Hello and welcome back, I sincerely hope the rest of your summers went according to plan. I did bit of pondering about this here newsletter over the short break. I need it to be a bit more sustainable than it was, I also want it to be a bit more personal and (hopefully!) less, shall we say, dour. So it’s going to be shorter and less formal and perhaps less biting but hopefully still on the thoughtful side of critical. Thanks so much for subscribing, it really does mean a lot.

Like most of you, I’m guessing, I remember being pretty fond of my classes in school, all the way through college. Some more than others, of course, but I recall a real sense of excitement to learn new stuff when classes started around this time of year. Naturally, some stood out as good or bad and directed me on a fairly winding course until I was spit out into the real world to do something with all that knowledge.

One of the negative standouts was the intro economics class we future journalists were required to take. I was almost morally opposed to the idea of economics, of submitting to the crass and cynical world of supply and demand. I muddled through, lazily, and managed a barely respectable grade in a 100-level class that should’ve been an easy A. I’m happy to report I’ve since come around, begrudgingly, and tried, in my own autodidactic way, to better understand how markets and incentives actually shape the world.

Naturally, in an era of ever more self-surveillance that seems to increase at logarithmic scale, the entire field of economics has experienced something of a renaissance. And the economists are decamping from academia to, where else, Silicon Valley. All of this data, much of it being collected by the newest breed of tech companies that are planting their virtual flags (and ideologies) in our very real worlds, must be like catnip to economists more accustomed to sifting through quarterly earnings and census data.

Want to know if humans are really rational? Uber has second-by-second charts that will tell you who decides to quit for the night, even when prices are surging.

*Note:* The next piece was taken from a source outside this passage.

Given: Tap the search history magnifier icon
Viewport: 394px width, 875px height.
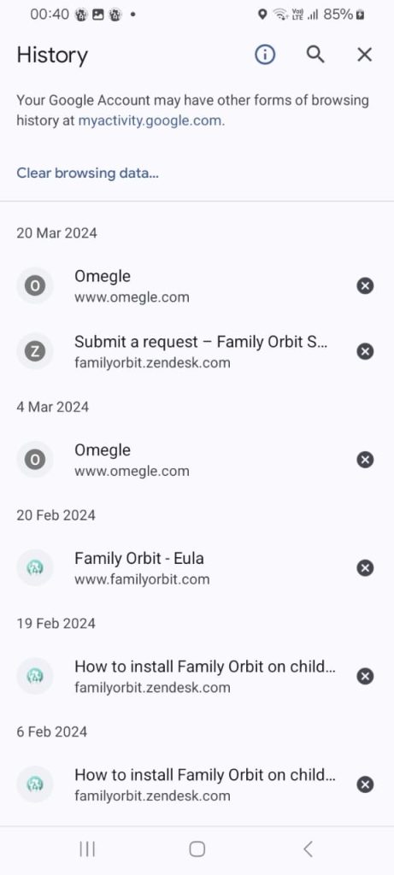Looking at the screenshot, I should (315, 55).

The data is all proprietary, of course, which raises some pretty fundamental questions about how to do basic research when nothing is verifiable. When Airbnb claims home sharing is vital to the middle class, how is anyone supposed to respond if all the data is locked away. How should cities plan for, let alone regulate, Uber without knowing what the impact actually is? Predictably, the phrase “let the market decide” eventually surfaces.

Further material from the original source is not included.